• _DOCUMENT EXTRACT_:
----
Scout Media’s no-good-very-bad 2016 is ending in the same fashion as the company announced Friday that it has filed voluntary petitions for relief under Chapter 11 of the United States Bankruptcy Code, per an internal memo sent to Awful Announcing (and confirmed by the Wall Street Journal).

Scout filed the petitions Thursday in U.S. Bankruptcy Court for the Southern District of New York on the heels of an involuntary Chapter 11 petition from three creditors claiming the company owes almost $800,000. Despite initially telling the Wall Street Journal that the “network would continue operating normally,” the bankruptcy plans could change that drastically.

Per Tom Corrigan of The Wall Street Journal on December 2:

If the bankruptcy wins a judge’s approval and is allowed to proceed, it would force Scout Media to create a plan to repay its creditors and could spell the end of the sports network altogether. Scout Media has 21 days to reply to the bankruptcy filing. Judge Michael Wiles will oversee the case.

The companies at the heart of the bankruptcy petition appear to be print services company LSC Communications (claiming $671,651 owed), Seattle staffing agency iMatch Services ($81,613) and catering company On Safari Foods ($29,116). LSC had sued Scout in November 2015 when it failed to pay on a contract. The two sides settled out of court in April for $667,001 but that deal fell apart when Scout allegedly defaulted on a $34,555 payment.

Things have been trending downward for Scout for much of 2016. When the company’s board terminated CEO Jim Heckman in July, the product team resigning en masse. It was also revealed that contributor payments were often a week late or more and reports that Scout hadn’t paid anyone on time in “several months.” The process of replacing the product team reportedly moved slowly and multiple former publishers aired their grievances, all of which culminates in the latest development.
----
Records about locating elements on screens
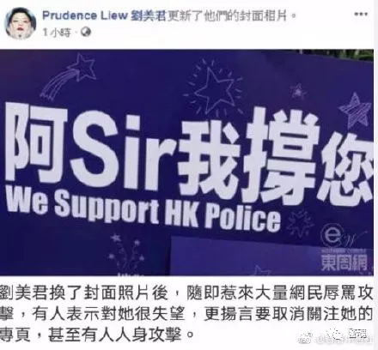
Task: Open the 阿Sir我撐您 cover photo
Action: click(186, 162)
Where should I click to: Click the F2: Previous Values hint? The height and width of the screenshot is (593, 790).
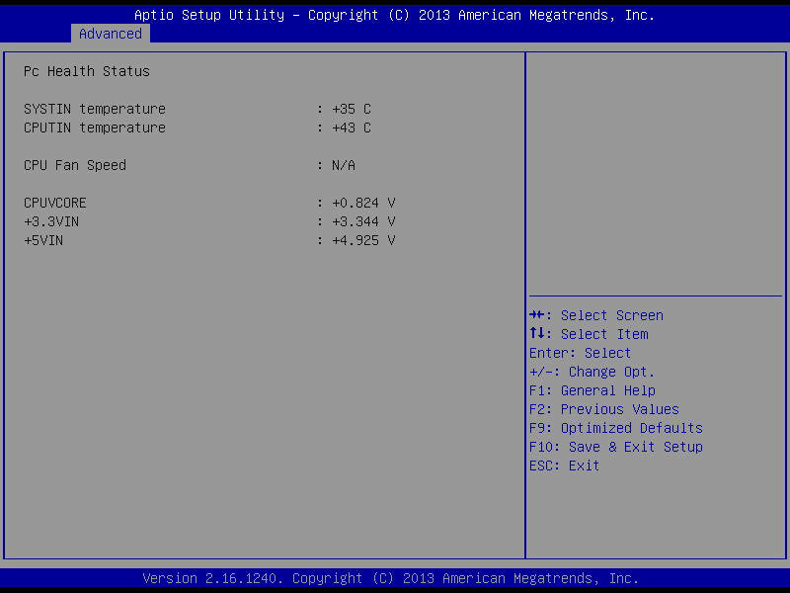click(x=604, y=409)
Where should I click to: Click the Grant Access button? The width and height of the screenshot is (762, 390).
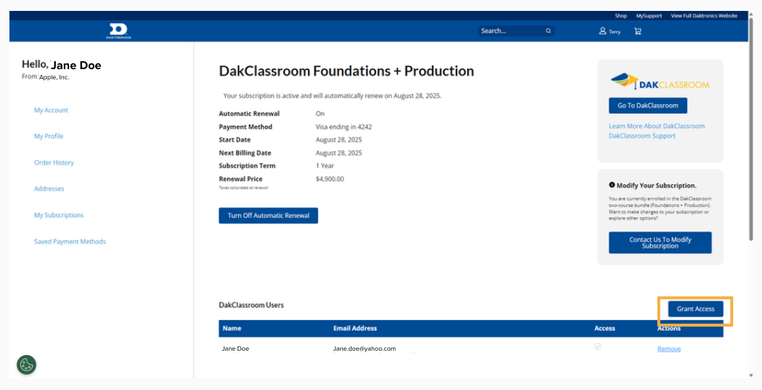tap(695, 309)
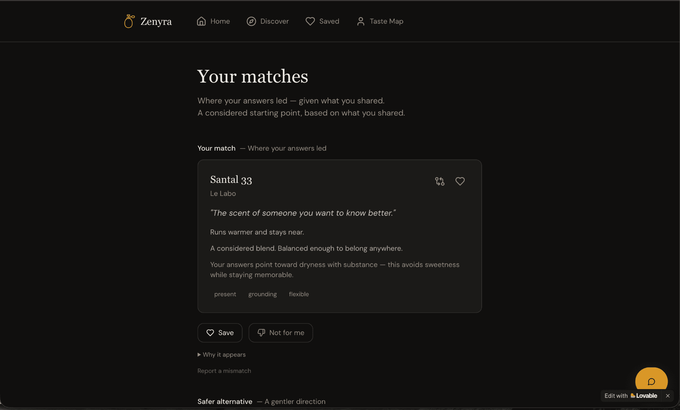Select the grounding tag on the match card
The image size is (680, 410).
point(262,294)
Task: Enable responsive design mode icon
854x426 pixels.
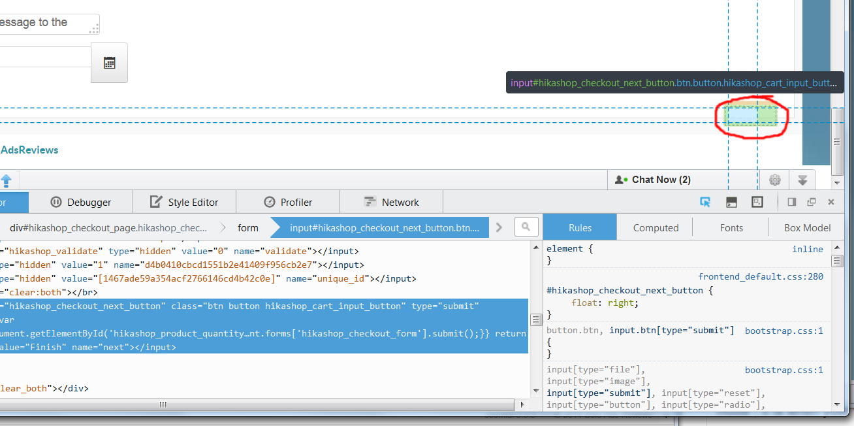Action: tap(757, 202)
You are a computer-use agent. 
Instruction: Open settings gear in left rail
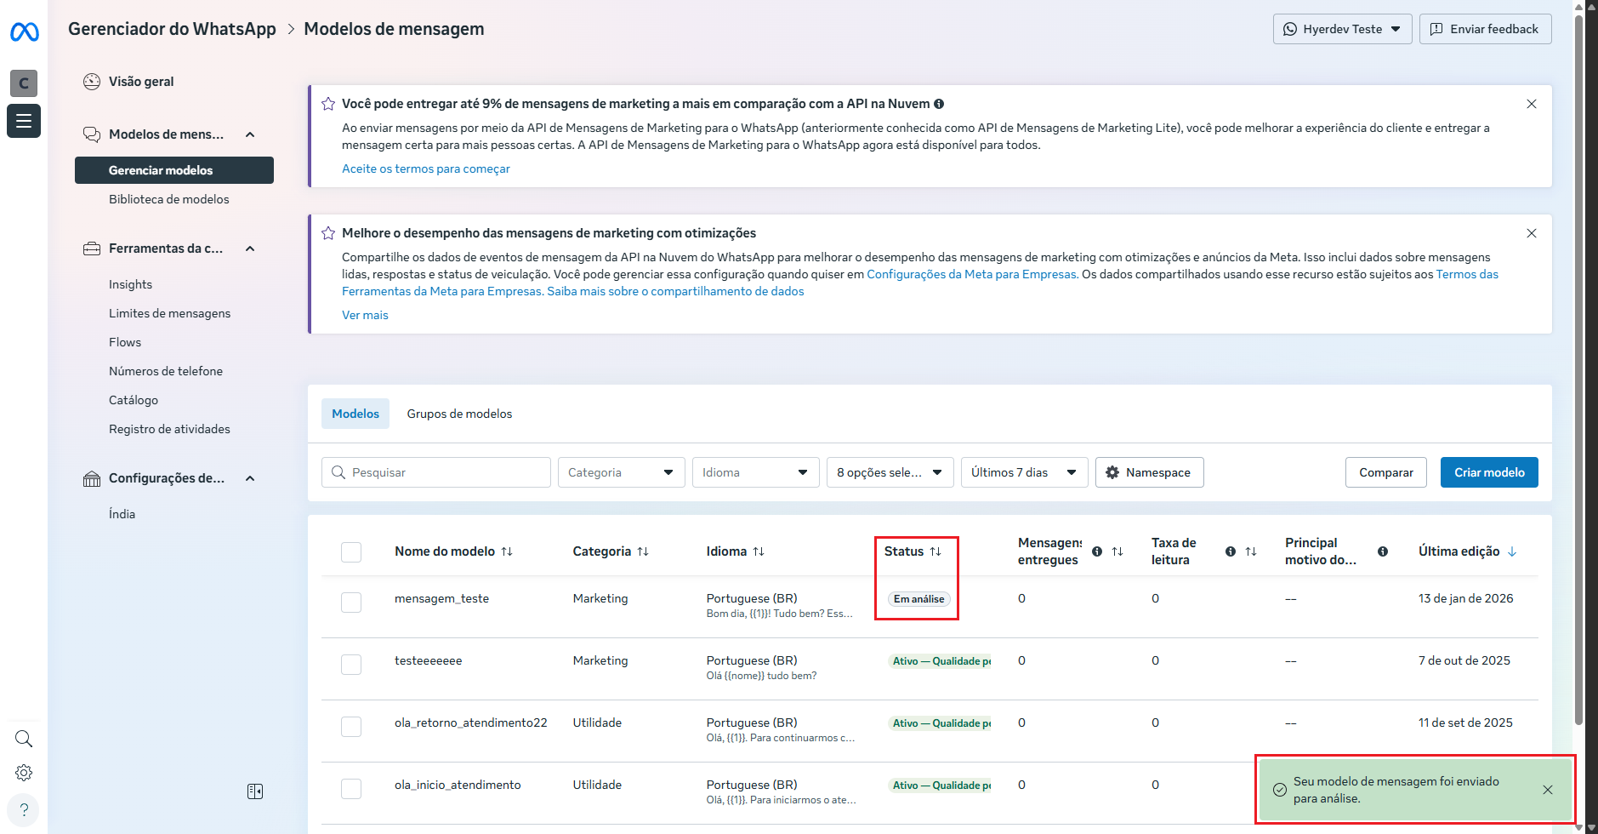24,773
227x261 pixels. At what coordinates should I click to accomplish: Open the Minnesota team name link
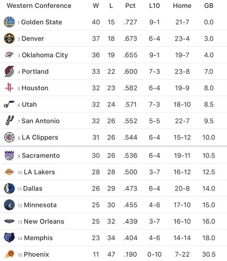coord(40,205)
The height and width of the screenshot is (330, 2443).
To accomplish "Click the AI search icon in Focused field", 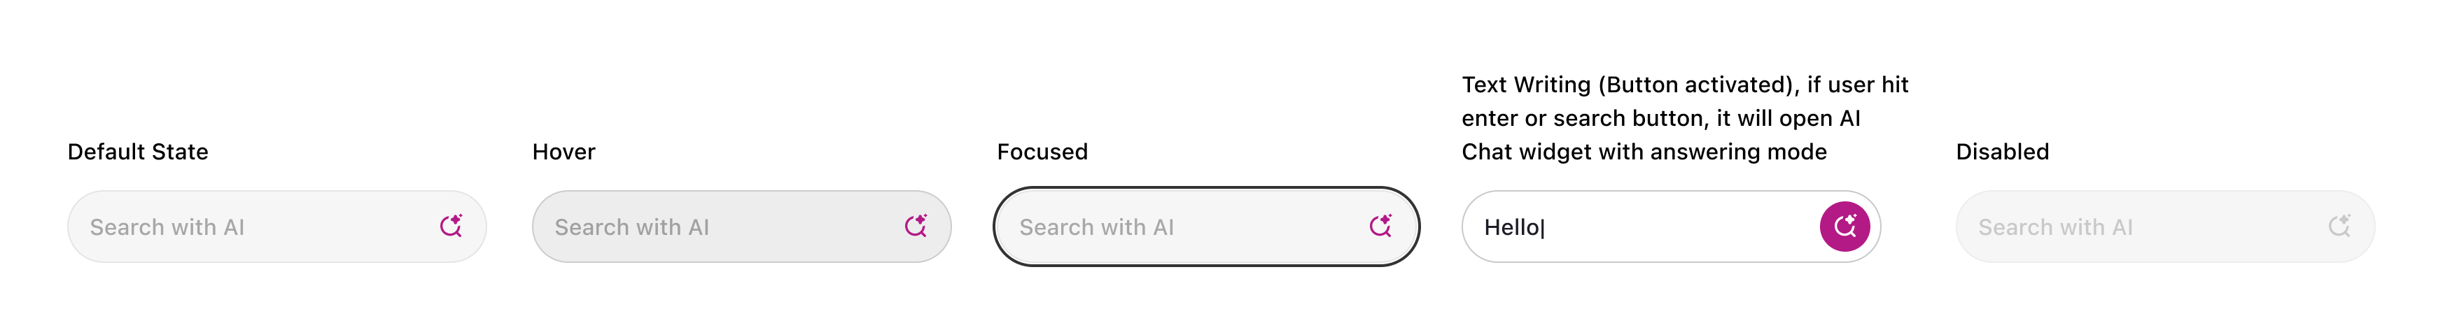I will (x=1380, y=226).
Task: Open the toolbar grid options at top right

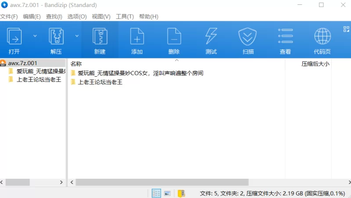Action: click(346, 29)
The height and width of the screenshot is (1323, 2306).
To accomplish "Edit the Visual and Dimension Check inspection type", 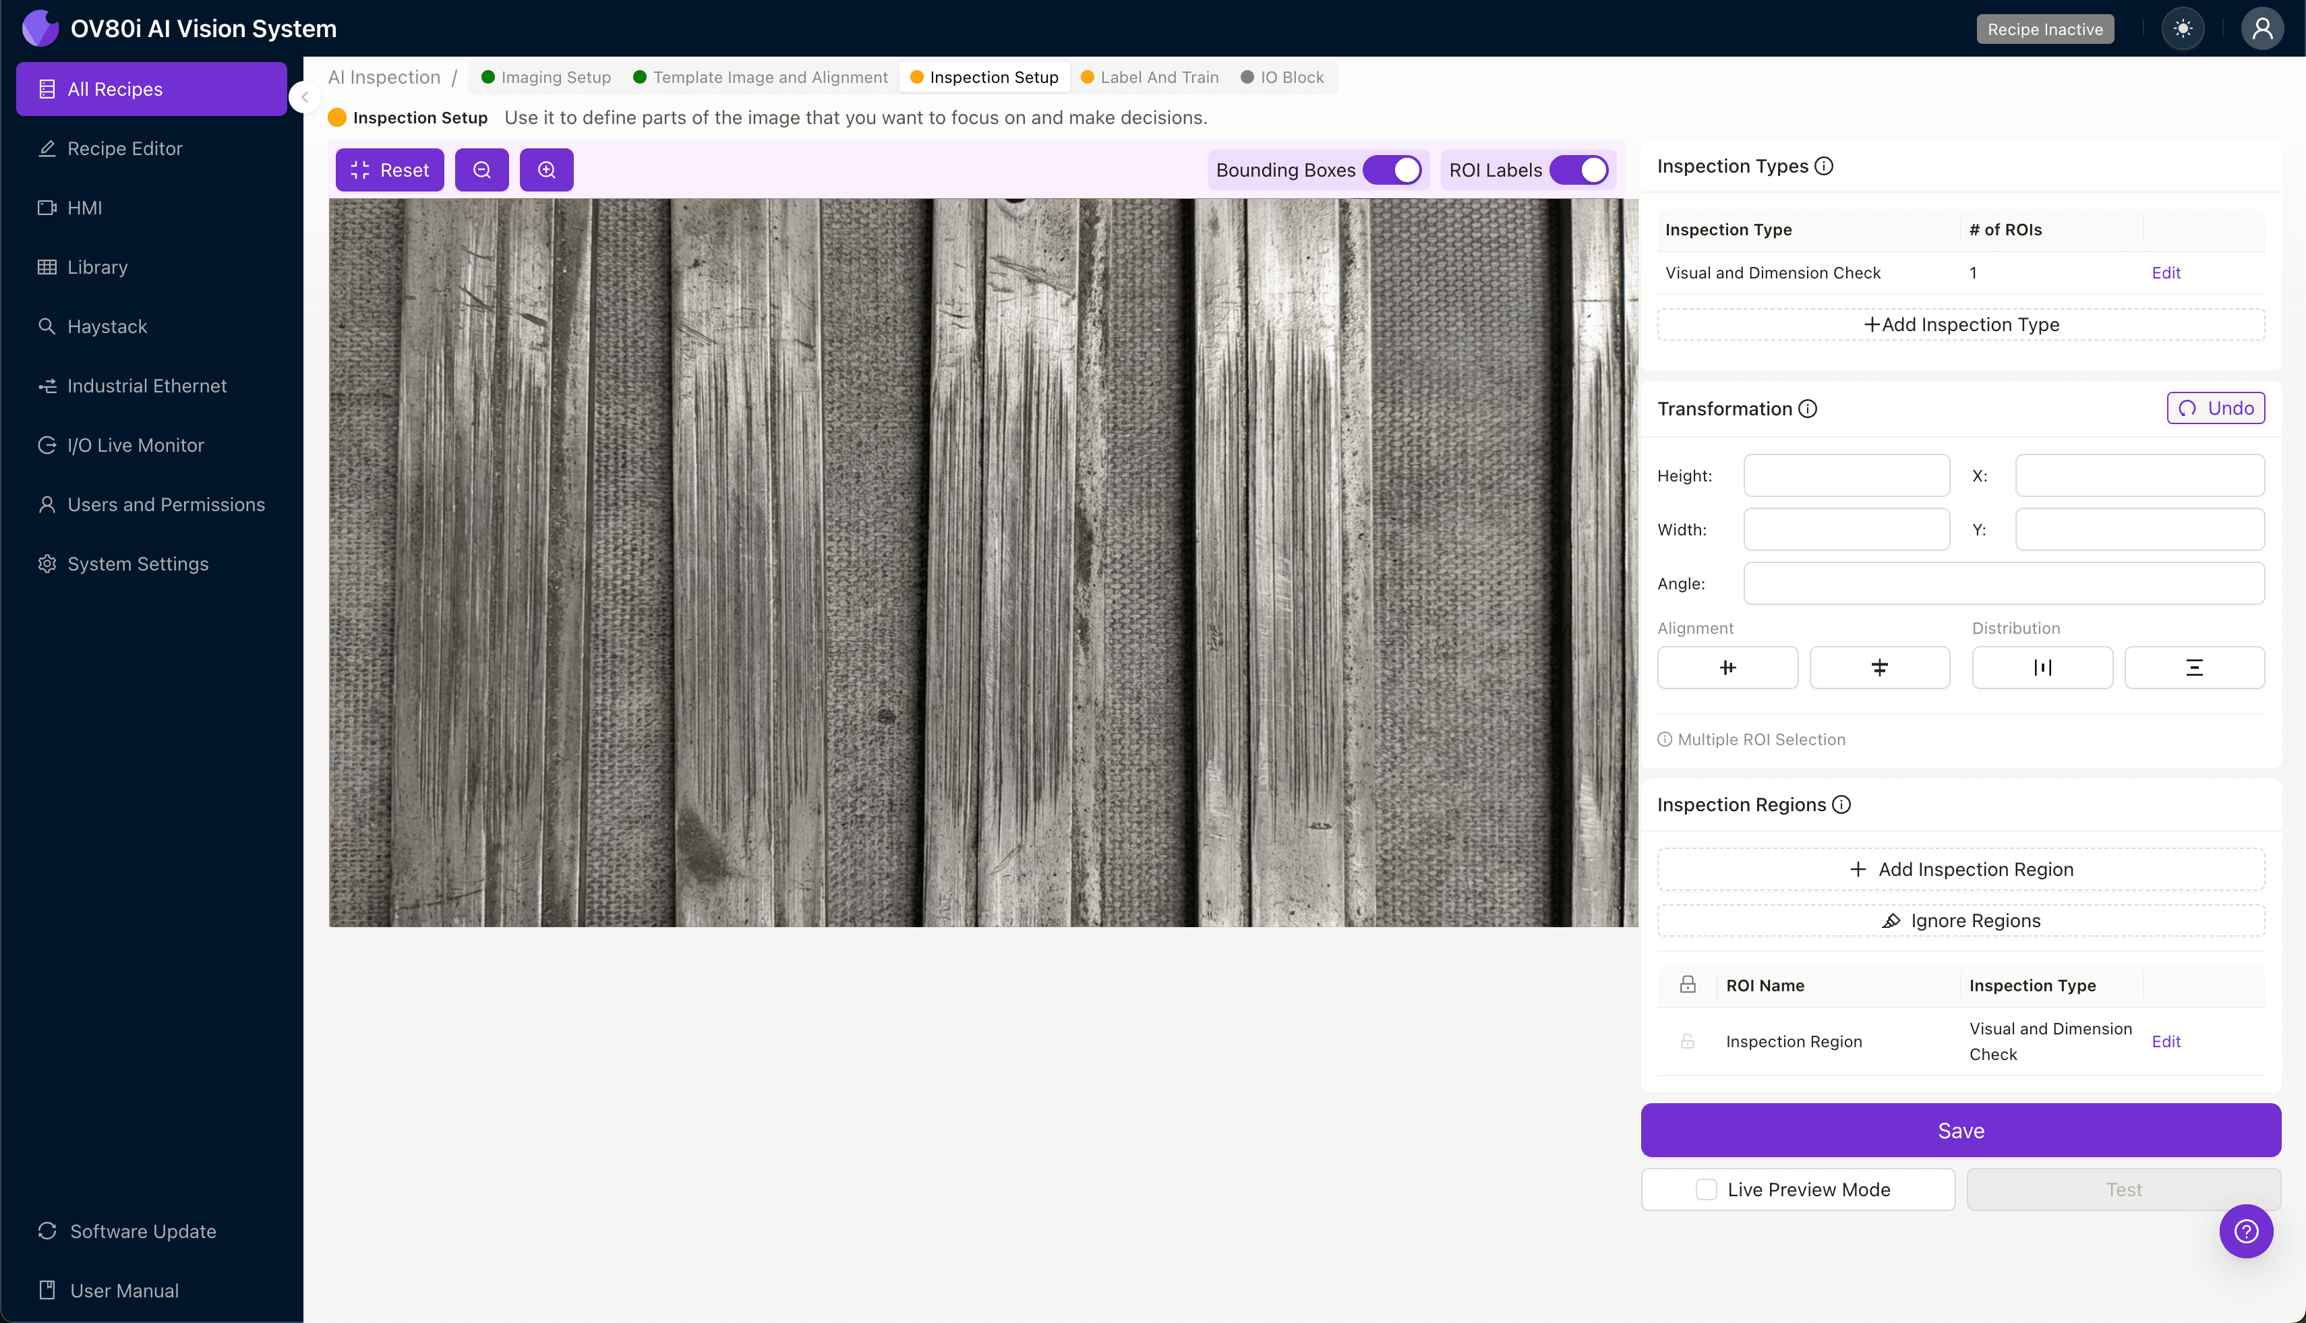I will pyautogui.click(x=2166, y=272).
----
• _SET TASKS_:
A – In the Scout Media bankruptcy article, rewrite everything from "Things have been" down to "the latest development.", putting "chief executive" in place of "CEO".
B – Extend the Scout Media bankruptcy article, beginning after its final sentence.

• _TASK-BY-TASK OUTPUTS_:
A –
Things have been trending downward for Scout for much of 2016. When the company’s board terminated chief executive Jim Heckman in July, the product team resigning en masse. It was also revealed that contributor payments were often a week late or more and reports that Scout hadn’t paid anyone on time in “several months.” The process of replacing the product team reportedly moved slowly and multiple former publishers aired their grievances, all of which culminates in the latest development.

B –
WSJ had more insights having read the filing:

“According to court papers filed Friday with the U.S. Bankruptcy Court in Manhattan, a “perfect storm of an unsustainable balance sheet” as well as financial pressures caused by the abrupt departure of the company’s chief executive left the ailing business with no choice but to try to place its assets in the hands of a new owner as quickly as possible.

 Scout Media has been exploring the possibility of a sale since September, court papers show, but no formal offers have materialized. With the help of a consultant, the company contacted 154 potential buyers, of which 20 have expressed interest but haven’t put forward bids.

Amid the marketing process, a group of creditors sought to push Scout Media into bankruptcy. LSC Communications Inc., which says it is owed a judgment for $672,000 for unpaid printing services, and two vendors joined in signing the petition.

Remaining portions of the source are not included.